With 24 out of 47 seats now announced, Labor’s primary vote is approaching eight percent in the metropolitan area and slightly less statewide.
The party seems to be attracting many voters who supported Nick Xenophon’s SA-BEST party in the last election.
Labor has won the election in the state of South Australia, where the 41-year-old father of three, known for showing off his muscular physique on social media, is set to become the new prime minister.
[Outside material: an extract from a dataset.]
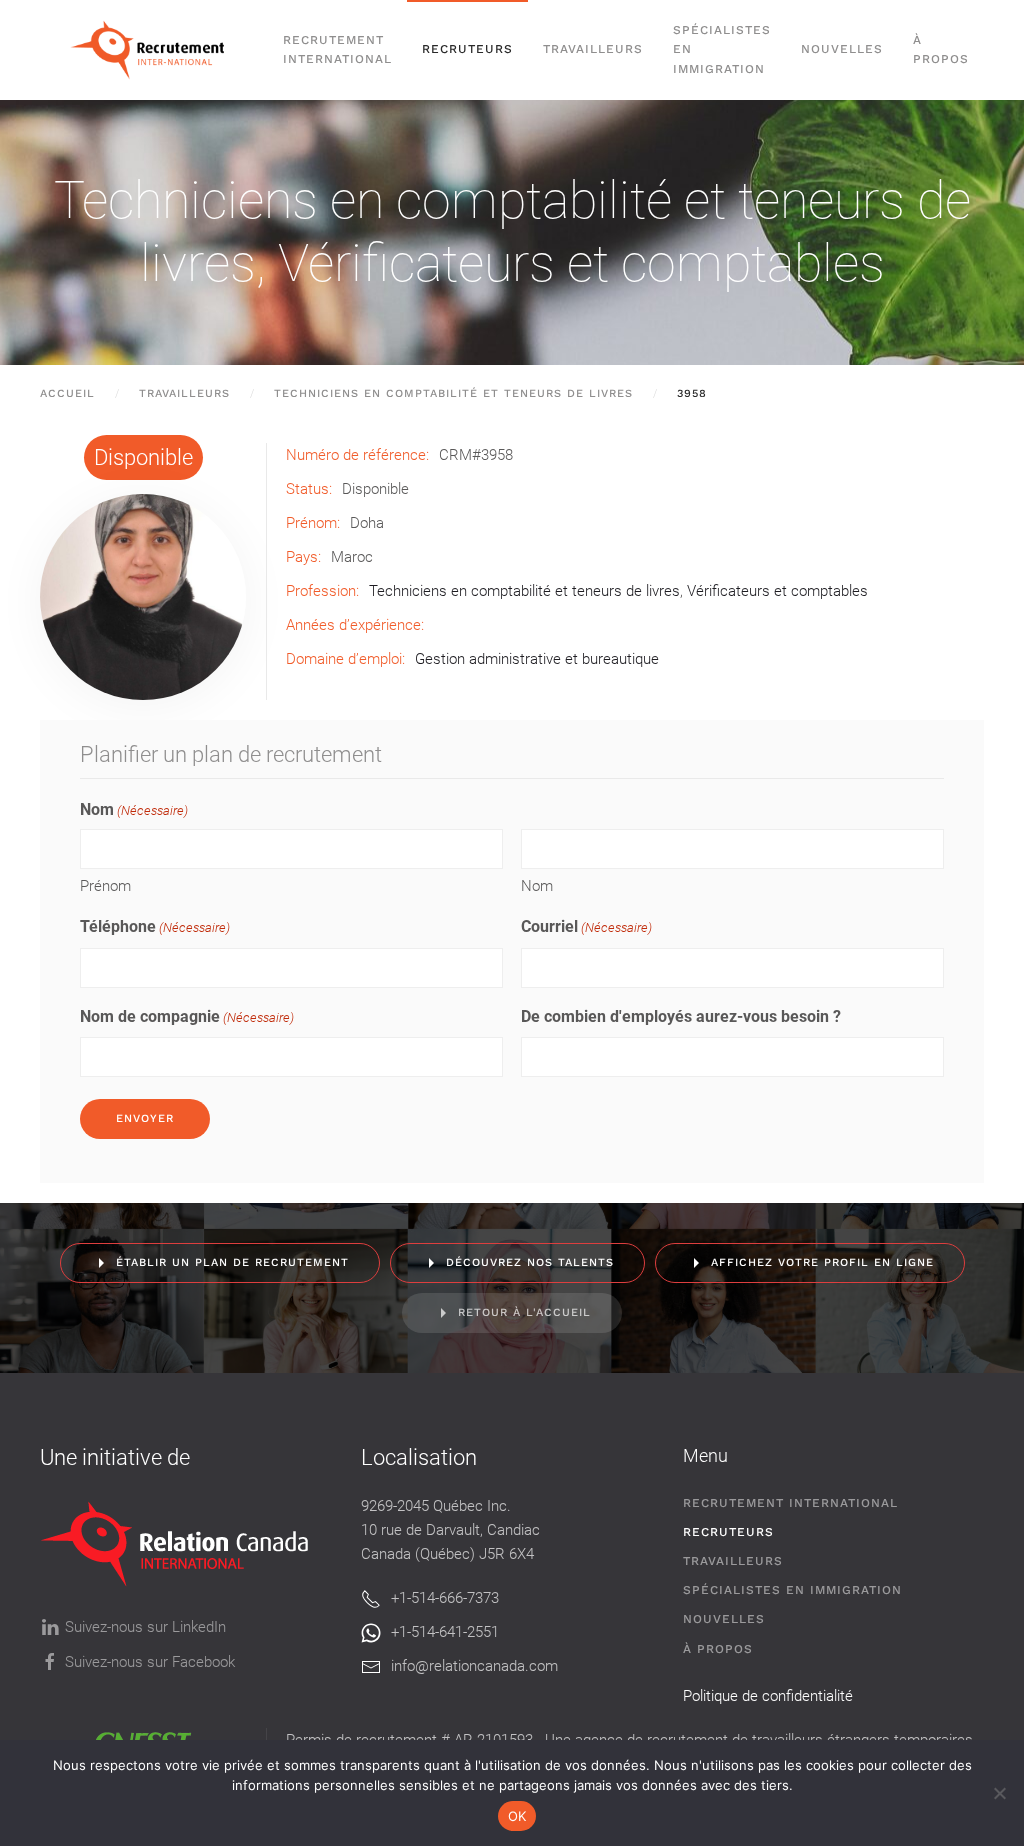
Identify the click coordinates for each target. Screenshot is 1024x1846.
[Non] (999, 1793)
Pictured: Liberal Party Prime Minister Stephen Marshall with former Prime Minister John Howard ahead of the vote.
Prime Minister Stephen Marshall risks losing his Dunstan seat as Labor leaves the Liberals
Labor pulled ahead among the key outcasts of King, Newland, Adelaide and Elder, four seats thought likely to fall if the opposition won.
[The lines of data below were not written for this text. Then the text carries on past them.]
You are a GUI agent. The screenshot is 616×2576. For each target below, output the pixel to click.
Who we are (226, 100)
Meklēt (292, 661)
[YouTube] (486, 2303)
State Labor received 40.2% of the vote in the primary against 35.4% for the ruling Liberals, according to preliminary data.
Key independents Dan Cregan of the Adelaide Hills, Jeff Brock, who had moved to take over from Stewart in the north, and Troy Bell of Mount Gambier were on the way to re-election.
Prime Minister Stephen Marshall also had trouble in his own Dunstan seat, although he was still ahead, according to preliminary reports.
Putting on a brave face, the first prime minister to lose his seat since the start of the Covid pandemic was graceful and optimistic during his concession speech.
“It has been an honor and a privilege to serve the people of South Australia,” he told supporters.
The hefty dad caused a stir earlier this month when he shared a topless snap of him holding daughter Eliza in the pool.
The crushing victory is a major setback for Scott Morrison (pictured) ahead of a federal election expected to take place in May, with pre-election polls reflecting South Australia predicting the Coalition will get a kick from voters.
WHAT DOES THE RESULT MEAN FOR SCOTT MORRISON?
Federal Labor and Liberal officials say there are lessons to be learned from South Australia’s election race.
Prime Minister Scott Morrison is poised to pull the trigger in federal elections in the coming weeks, with many expecting May 14 to be voting day.
As South Africa’s votes were counted on Saturday night, it looked like Stephen Marshall’s Liberal government was about to lose to the Labor opposition led by Peter Malinauskas after just one term.
The defeat would be the first for any sitting state or territory government during the pandemic.
Outgoing Liberal federal MP Nicole Flint said the party needs to pay attention to the needs of Mr Morrison’s “quiet Australians” who have been devastated by issues such as South Africa’s Liberal government’s decision to cancel the Adelaide 500 Supercars race.
She said suburban voters, already impacted by the loss of auto jobs and the COVID-19 pandemic, saw the auto race decision as “another nail in the coffin.”
Labor MP Amanda Rishworth said that although the Morrison government talked about jobs, voters in suburban South Africa did not benefit from it.
“Messages about the economy and jobs have not been as strong as they should have been in the suburbs,” she told Sky News.
“We have to talk about the problems of bread and butter – that’s the lesson.”
Cabinet Minister Anne Ruston said the state elections were over health and the Marshall government’s management of the pandemic, not federal issues.
Senator Ruston said that when it comes to federal elections, they will fight for jobs and national security.
“I think these are two different choices and they will be held on two different grounds,” she said.
She dismissed suggestions that Mr. Marshall should have chosen to fight Canberra more in order to be seen as a strong leader for his state.
“I think Australians want our governments to work together,” she said.
One of the key factors in state elections that could affect the federal outcome is the shift of votes from minor parties such as the SA Best, led by former Senator Nick Xenophon, to Labor, as well as the strength of the Green vote.
This could lead to the defeat of two sitting senators, Rex Patrick and Stirling Griff.
With Boothby’s seat set to be a key battleground in the federal vote, moving the area’s state seat to Labor will give the federal opposition some strength.